Straczynski had a falling-out with Top Cow over movie scripts for Rising Stars in the mid-2000s, and after communication broke down their relationship came to a stand-still. Straczynski held back the final (already written) issues of Rising Stars until Straczynski and Top Cow finally came to an agreement after a nearly two-year hiatus. Straczynski subsequently took Dream Police to Marvel Comics's Icon imprint, which also published his The Book of Lost Souls. Several Rising Stars spin-offs not written by Straczynski were published under Joe's Comics through 2005.

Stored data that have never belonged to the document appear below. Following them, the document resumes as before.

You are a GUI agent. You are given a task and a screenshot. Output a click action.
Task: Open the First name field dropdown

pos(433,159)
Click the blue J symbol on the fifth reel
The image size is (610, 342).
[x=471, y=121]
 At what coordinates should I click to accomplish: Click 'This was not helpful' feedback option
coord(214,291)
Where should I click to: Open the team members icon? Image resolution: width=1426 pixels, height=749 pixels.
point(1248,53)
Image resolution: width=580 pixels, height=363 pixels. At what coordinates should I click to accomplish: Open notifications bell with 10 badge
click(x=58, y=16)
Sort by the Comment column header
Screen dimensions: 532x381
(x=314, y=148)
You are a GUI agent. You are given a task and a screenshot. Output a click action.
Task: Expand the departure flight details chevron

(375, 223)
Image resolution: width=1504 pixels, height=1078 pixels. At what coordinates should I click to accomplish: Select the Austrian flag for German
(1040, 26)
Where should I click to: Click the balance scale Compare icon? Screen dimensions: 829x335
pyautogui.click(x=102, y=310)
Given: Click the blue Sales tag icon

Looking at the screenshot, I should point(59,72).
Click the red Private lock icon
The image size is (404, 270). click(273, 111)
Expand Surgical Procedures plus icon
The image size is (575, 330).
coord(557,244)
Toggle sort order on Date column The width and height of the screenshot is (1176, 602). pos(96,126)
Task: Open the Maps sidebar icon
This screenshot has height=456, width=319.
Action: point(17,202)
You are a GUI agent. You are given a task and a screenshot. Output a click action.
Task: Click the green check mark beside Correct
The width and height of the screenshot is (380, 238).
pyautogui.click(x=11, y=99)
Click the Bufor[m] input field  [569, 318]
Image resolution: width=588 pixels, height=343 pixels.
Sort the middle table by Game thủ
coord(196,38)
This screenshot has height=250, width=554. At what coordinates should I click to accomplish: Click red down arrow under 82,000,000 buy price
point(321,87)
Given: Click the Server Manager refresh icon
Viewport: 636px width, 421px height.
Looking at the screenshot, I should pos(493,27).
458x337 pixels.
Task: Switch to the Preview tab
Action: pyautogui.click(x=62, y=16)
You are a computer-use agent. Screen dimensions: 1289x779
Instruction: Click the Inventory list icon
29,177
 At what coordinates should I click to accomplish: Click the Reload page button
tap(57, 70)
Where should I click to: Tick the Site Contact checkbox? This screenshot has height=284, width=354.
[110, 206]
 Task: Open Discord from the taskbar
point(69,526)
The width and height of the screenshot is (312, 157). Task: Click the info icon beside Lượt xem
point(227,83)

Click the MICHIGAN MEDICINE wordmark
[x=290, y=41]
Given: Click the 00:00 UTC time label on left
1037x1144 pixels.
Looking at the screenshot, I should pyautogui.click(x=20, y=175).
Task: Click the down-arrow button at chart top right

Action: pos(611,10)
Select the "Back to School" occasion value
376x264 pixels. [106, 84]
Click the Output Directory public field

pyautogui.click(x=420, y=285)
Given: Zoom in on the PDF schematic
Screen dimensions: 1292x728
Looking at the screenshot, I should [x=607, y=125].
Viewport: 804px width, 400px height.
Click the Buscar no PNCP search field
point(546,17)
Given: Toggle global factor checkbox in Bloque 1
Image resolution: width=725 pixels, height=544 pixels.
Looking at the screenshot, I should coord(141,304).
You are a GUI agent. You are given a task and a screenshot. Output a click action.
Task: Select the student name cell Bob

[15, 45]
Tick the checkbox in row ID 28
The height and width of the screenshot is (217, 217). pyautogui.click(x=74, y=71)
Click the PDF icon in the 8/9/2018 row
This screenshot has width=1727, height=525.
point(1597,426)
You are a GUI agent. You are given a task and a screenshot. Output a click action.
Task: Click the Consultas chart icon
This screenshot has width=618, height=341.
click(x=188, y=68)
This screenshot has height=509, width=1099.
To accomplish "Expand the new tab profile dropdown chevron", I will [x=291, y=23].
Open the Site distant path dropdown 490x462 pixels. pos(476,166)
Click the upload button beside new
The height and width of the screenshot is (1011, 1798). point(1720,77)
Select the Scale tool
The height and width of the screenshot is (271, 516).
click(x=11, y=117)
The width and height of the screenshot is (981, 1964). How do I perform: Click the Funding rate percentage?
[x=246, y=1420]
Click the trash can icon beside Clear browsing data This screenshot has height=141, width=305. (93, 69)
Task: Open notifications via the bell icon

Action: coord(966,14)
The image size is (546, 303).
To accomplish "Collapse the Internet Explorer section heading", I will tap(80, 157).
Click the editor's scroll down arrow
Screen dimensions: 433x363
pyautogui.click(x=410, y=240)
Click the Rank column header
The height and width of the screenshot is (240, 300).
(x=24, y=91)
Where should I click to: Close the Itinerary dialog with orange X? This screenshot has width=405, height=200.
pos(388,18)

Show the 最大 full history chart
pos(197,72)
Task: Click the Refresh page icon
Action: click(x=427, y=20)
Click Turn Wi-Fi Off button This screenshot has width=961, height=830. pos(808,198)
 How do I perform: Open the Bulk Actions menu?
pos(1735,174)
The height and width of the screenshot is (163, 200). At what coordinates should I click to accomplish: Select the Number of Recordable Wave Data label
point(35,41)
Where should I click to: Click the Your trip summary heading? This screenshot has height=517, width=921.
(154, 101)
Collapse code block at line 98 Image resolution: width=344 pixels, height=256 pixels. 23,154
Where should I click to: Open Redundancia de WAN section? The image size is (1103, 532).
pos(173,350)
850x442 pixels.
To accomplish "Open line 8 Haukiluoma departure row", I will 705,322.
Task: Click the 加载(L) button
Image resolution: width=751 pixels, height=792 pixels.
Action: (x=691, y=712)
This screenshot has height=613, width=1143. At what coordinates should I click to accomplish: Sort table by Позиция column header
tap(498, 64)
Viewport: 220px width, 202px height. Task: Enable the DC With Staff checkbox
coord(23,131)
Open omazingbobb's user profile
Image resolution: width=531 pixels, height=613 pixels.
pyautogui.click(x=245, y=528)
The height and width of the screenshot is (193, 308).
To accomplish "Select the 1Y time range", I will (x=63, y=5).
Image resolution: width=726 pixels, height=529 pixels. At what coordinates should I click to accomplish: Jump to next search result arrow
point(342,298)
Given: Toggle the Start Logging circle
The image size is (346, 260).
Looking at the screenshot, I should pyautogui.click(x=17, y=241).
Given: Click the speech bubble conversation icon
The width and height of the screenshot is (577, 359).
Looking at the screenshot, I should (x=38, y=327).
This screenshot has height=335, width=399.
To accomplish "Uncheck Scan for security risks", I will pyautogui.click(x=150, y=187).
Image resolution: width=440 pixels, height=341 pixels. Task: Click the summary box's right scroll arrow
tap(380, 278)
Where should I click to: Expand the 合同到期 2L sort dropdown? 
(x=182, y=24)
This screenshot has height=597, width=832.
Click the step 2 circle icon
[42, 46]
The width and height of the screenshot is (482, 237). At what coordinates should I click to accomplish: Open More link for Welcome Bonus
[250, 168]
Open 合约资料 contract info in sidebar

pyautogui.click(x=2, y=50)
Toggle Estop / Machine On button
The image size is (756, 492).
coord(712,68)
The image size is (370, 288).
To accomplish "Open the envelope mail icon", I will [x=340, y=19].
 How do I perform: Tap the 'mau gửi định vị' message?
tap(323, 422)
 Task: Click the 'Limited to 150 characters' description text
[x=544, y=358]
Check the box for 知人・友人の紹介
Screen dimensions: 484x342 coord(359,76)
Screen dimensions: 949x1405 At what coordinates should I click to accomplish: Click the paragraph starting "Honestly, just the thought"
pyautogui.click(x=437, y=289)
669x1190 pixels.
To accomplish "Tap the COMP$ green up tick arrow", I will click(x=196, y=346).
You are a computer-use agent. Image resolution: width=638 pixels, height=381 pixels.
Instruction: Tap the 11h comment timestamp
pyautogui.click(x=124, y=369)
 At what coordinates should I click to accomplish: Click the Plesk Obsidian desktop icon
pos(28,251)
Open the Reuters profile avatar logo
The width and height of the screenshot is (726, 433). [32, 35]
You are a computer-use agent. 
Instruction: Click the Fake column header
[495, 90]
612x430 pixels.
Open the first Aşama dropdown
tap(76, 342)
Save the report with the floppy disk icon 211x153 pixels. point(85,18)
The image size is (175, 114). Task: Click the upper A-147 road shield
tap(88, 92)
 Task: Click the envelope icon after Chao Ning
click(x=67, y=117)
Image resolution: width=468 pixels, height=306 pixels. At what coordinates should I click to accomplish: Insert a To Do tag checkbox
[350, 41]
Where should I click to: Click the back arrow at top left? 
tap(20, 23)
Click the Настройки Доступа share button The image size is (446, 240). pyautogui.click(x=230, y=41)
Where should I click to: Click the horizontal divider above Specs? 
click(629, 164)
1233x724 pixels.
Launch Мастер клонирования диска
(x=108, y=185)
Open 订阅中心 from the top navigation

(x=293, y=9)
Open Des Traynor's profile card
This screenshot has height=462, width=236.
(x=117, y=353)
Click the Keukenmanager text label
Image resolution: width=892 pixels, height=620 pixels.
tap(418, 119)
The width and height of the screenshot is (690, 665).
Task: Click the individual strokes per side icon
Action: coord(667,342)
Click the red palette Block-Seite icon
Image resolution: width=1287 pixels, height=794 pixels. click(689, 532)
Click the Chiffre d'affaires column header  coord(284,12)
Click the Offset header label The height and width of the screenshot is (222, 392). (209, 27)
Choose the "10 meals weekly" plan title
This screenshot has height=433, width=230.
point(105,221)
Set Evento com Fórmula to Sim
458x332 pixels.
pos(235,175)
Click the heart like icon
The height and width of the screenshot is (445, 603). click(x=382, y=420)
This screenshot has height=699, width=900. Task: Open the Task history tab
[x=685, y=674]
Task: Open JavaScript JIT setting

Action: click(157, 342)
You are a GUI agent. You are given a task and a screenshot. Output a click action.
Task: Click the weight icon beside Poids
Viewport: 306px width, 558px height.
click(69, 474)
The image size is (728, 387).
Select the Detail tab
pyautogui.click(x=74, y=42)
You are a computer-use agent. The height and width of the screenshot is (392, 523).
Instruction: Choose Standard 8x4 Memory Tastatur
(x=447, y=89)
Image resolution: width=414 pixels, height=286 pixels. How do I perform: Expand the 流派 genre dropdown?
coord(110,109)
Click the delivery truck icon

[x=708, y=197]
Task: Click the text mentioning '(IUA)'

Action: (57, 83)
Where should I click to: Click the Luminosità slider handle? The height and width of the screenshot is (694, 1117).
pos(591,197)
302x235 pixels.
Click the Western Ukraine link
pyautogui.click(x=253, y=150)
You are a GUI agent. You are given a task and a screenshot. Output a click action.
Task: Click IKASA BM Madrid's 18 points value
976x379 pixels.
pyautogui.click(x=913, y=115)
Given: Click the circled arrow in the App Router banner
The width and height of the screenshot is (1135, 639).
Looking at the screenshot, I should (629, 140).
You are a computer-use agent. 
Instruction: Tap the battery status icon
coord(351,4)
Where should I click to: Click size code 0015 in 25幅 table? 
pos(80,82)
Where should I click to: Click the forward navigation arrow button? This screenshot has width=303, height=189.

===Image (2012–present)===
The imprint was dormant until Straczynski announced at the 2012 San Diego Comic-Con that he was reviving it as part of his new media company, Studio JMS. The first title, the horror-noir Ten Grand initially illustrated by Ben Templesmith, came out in May 2013 and Sidekick came out in July. Further titles written by Straczynski and published by Joe's Comics in 2014 include Protectors Inc, The Adventures of Apocalypse Al (originally produced for MTV Comics), Alone, and the return of former Icon titles Dream Police and The Book of Lost Souls (both scheduled for 2014).

==Titles published by Joe's Comics==
Titles published by Top Cow's short-lived Joe's Comics imprint include:
- Rising Stars (with Keu Cha, Ken Lashley, Christian Zanier, Stuart Immonen, Brent Eric Anderson and Gary Frank, 1999–2005) collected as:
  - Born in Fire (collects #1–8, tpb, 192 pages, 2001, ISBN 1-58240-172-1)
  - Power (collects #9–16, tpb, 192 pages, 2002, ISBN 1-58240-226-4)
  - Fire and Ash (collects #17–24, tpb, 208 pages, 2006, ISBN 1-58240-491-7)
  - Voices of the Dead/Bright (collects RS: Voices of the Dead #1–6 and RS: Bright #1–3, tpb, 226 pages, 2006, ISBN 1-58240-613-8)
  - Visitations/Untouchable (collects #0, ½, Prelude and RS: Untouchable #1–6, tpb, 208 pages, 2007, ISBN 1-58240-268-X)
  - RS Omnibus (collects #0–24, ½ and Prelude, hc, 624 pages, 2005, ISBN 1-58240-488-7)
  - RS Compendium (collects #0–24, ½, Prelude and the spin-offs, hc, 1008 pages, 2009, ISBN 1-60706-032-9; tpb, 2009, ISBN 1-58240-802-5)
- Midnight Nation #1–12 (with Gary Frank, 2000–2002) (tpb, 288 pages, 2003, ISBN 1-58240-272-8; hc, 304 pages, 2009, ISBN 1-60706-040-X)
- Delicate Creatures (with Michael Zulli, graphic novel, hc, 56 pages, 2001, ISBN 1-58240-225-6)

Joe's Comics was revived at Image Comics in 2013:

- Ten Grand with Ben Templesmith and CP Smith (May 2013 – January 2015)
- Sidekick with Tom Mandrake (August 2013 – December 2015)
- Protectors Inc with Gordon Purcell (November 2013 – November 2014)
- The Adventures of Apocalypse Al with Sid Kotian (February 2014 – May 2014)
- Dream Police with Sid Kotian (April 2014 - September 2016). A sequel to a one-shot comic of the same name published by Marvel's Icon Comics line.
- Alone with Bill Sienkiewicz (scheduled for 2014). It was never published.
- The Book of Lost Souls with Colleen Doran (scheduled for 2014). A planned sequel to the 2005 mini series of the same name published by Marvel/Icon. This sequel was never published.